The snow leopard is a relative newcomer to the conservation scene, having only been first photographed in the wild in the 1970s, with concerted efforts to protect this animal starting a decade later. The target of poachers who value its fur on the black market, the snow leopard's population has been estimated to be as low as 3,500.
However, casting a ray of hope on the future of this feline predator, an international joint effort is getting underway to protect the snow leopard, bringing together several conservation organizations from the United Kingdom and Asia. Involved in this effort is UK's Nature Conservation Foundation (NCF), the Whitley Fund for Nature (WFN), and the BBC Wildlife Fund (the BBC brought the snow leopard to the attention of television viewers with rare footage shot for the Planet Earth series). Also involved are the Snow Leopard Trust (SLT), the Snow Leopard Conservation Fund in Mongolia, and members of China's Peking University. It is hoped that through this concerted, cooperative strategy, progress can be achieved in environmental education, community‐based wildlife monitoring, anti‐poaching programs, and cross‐collaboration between regional and national government offices.

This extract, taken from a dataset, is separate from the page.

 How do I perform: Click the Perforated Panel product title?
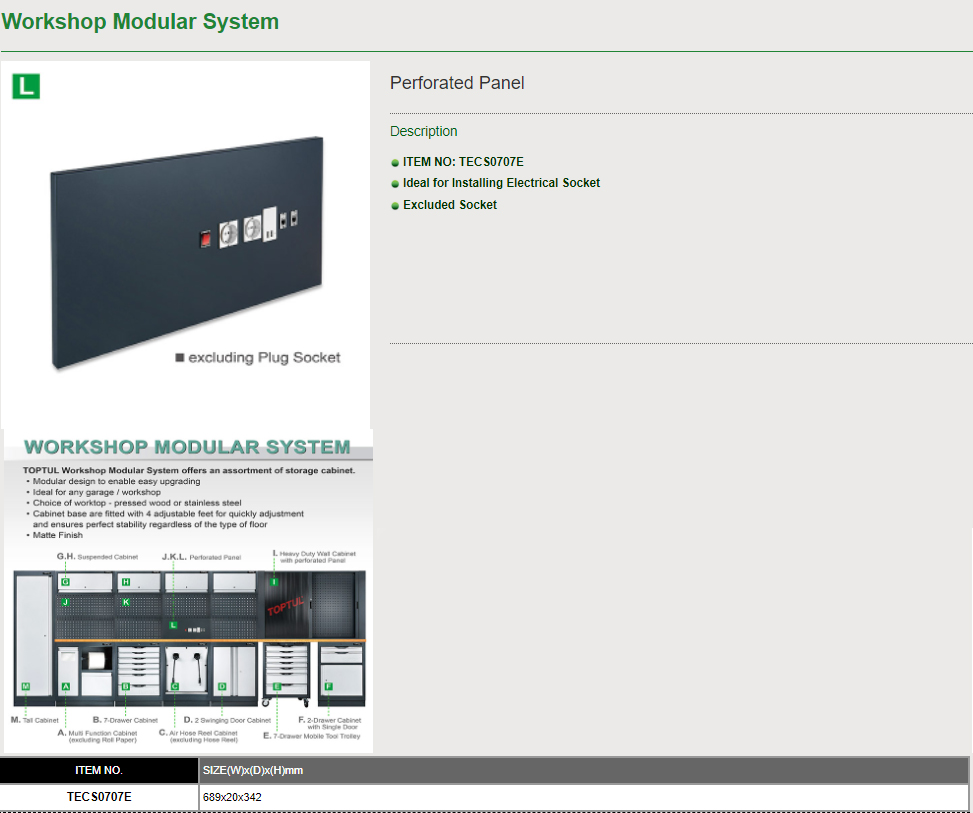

According to a recent press release, Dr. Charudutt Mishra, Trustee of NCF and Science and Conservation Director of the SLT, said “This is the first large, multi‐country project of its kind for snow leopards and it’s a huge leap forward for the species.”
Believing that global efforts like these to protect a keystone species can set the stage for international cooperation to protect other endangered species, Georgina Domberger, Director of WFN, said “It’s great to say you’re going to protect an endangered species—but what does that mean? We can’t save all of them at once, but we are coming up with a way to protect some of the most important population centers we can, and then we hope to build outwards from there. We all love snow leopards for their beauty and charisma, and since they are at the top of the wildlife pyramid, we know helping them will help the entire ecosystem.”
Let's hope that through global cooperation, Ms. Domberger's assessment that we can't save all of the endangered species at once will only be a passing reality. Threatened and endangered species are a reflection of our fate as well. Perhaps we can't stop the theorized Sixth Great Extinction that is taking place because of the impact of humankind, but I would like to think that we could certainly slow it down a notch or two. I'm sure the snow leopard would appreciate it.